Problem to solve | What you give must be the lines from the one containing "Instruction: Open the" through the last line of the listing below, exactly, with nothing else and no pictures.

Entries shown |
⁂
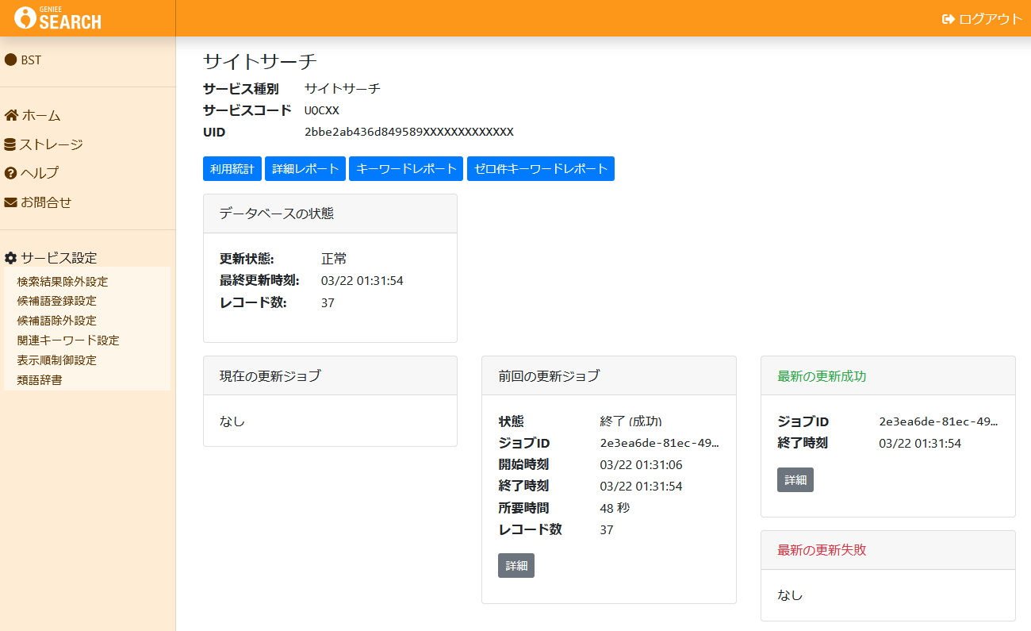Image resolution: width=1031 pixels, height=631 pixels.
Task: Go to 関連キーワード設定
Action: (68, 341)
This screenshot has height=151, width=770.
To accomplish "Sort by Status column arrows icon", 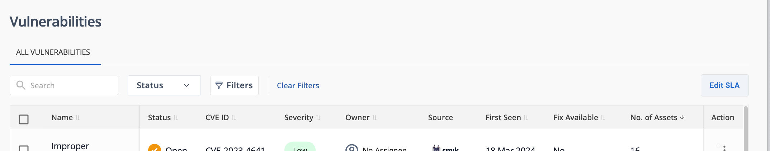I will pyautogui.click(x=176, y=118).
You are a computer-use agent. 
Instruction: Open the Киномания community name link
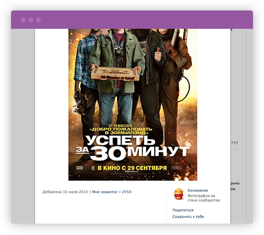197,190
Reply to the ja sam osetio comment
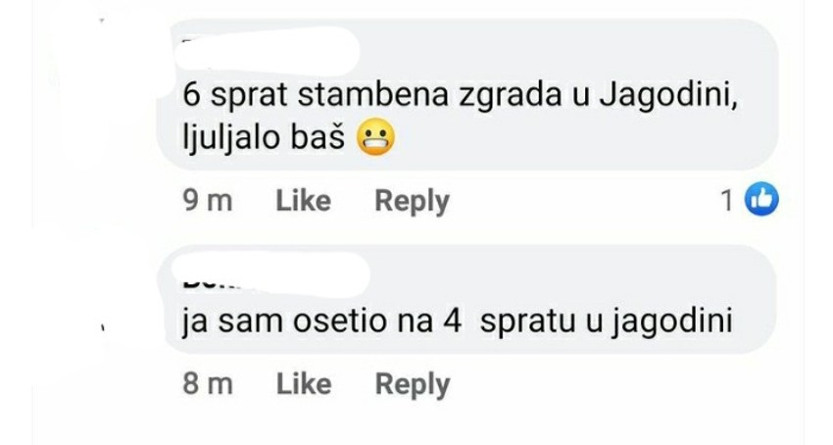Viewport: 833px width, 445px height. click(x=413, y=385)
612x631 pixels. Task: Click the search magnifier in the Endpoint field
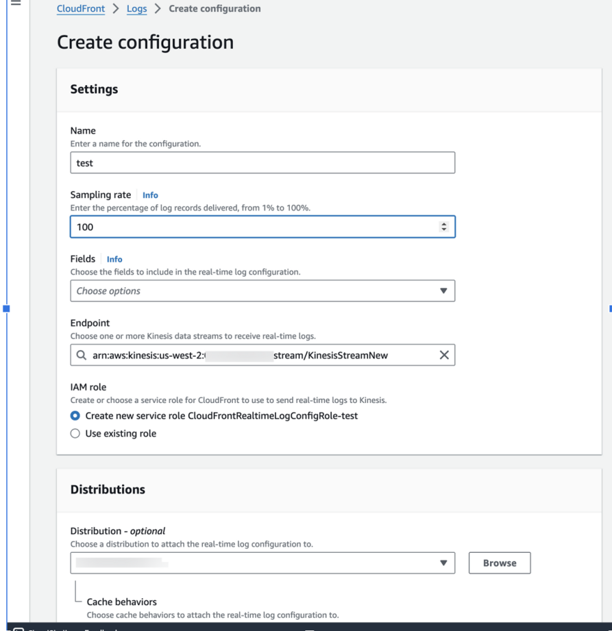80,355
⁂
Answer space |
Instruction: Open the Киномания community name link
197,190
Reply to the ja sam osetio comment
Viewport: 833px width, 445px height. click(x=413, y=385)
612x631 pixels. Task: Click the search magnifier in the Endpoint field
80,355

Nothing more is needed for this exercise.